Occidental countries maintain employment of quantitative easing (QE) programs to fend off another financial drop. To prevent fallout in asset prices, central banks have played an important role in reflating risk assets. A negative spiral down in the value of assets would be catastrophic. In recent board minutes, most Federal Reserve board members believe asset purchases should continue at least till the middle of 2013.
In the era of fiat currency, there is change in conviction in central banking in which remarkably low interest rates are the new normal.
Mega policy stimulus from global central banks has benefited equity markets at the expense of savers in fixed income. On April 10, 2013, the S&P 500 topped its 2007 trading record high, climbing to 1585.65. With that being said, how long will the U.S. equity market rally last? Is it sustainable? The linkages between quantitative easing policies and stock market movements are complex to say the least. Since the Federal Reserve is buying mortgage-backed securities (MBS) in relation to QE policy, essentially they are driving down mortgage rates. These mortgage rates have augmented housing market activity, coupled with investors buying foreclosures, pushing up the value of housing.

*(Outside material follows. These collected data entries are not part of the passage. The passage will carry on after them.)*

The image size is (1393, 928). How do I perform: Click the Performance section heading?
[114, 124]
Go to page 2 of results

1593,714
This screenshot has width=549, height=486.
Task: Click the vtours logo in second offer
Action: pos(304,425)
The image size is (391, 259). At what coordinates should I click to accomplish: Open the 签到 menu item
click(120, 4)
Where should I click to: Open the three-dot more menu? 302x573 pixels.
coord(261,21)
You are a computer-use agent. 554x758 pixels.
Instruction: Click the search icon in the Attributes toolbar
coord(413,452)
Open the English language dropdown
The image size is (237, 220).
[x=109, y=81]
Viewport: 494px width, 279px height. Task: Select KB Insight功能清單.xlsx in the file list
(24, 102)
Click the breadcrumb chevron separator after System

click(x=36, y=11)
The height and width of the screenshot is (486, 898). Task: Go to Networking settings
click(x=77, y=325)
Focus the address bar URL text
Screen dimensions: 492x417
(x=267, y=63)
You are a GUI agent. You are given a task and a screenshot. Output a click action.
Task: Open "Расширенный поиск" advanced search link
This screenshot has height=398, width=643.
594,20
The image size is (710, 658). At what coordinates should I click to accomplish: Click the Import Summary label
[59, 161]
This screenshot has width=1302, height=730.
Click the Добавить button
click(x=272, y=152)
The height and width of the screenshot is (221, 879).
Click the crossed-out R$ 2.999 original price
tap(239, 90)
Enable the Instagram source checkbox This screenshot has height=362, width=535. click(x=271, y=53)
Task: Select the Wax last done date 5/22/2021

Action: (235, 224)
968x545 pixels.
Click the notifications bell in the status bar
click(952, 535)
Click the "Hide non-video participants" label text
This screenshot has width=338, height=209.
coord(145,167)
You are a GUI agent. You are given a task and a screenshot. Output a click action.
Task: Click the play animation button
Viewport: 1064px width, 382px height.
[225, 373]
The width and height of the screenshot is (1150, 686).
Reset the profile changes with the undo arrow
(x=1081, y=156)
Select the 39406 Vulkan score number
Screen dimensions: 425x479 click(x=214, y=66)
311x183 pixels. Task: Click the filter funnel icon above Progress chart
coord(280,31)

Mature public companies that are flush with cash on their balance sheets and pay dividends are likely contributing to the surge in U.S. equity markets. Dividend-paying companies provide alternative relief from corporate bonds.
In the long-run, the Federal Reserve will eventually exit their QE policies. Central banks and monetary authorities have been accelerating leverage risk to the future as large debt-to-GDP rations in old, developed economies will put severe strain on the world economy. Public funds are weary of this surge in equity prices. High volatility in the equity markets have been a turnoff for public investors, especially when allocated to active strategies.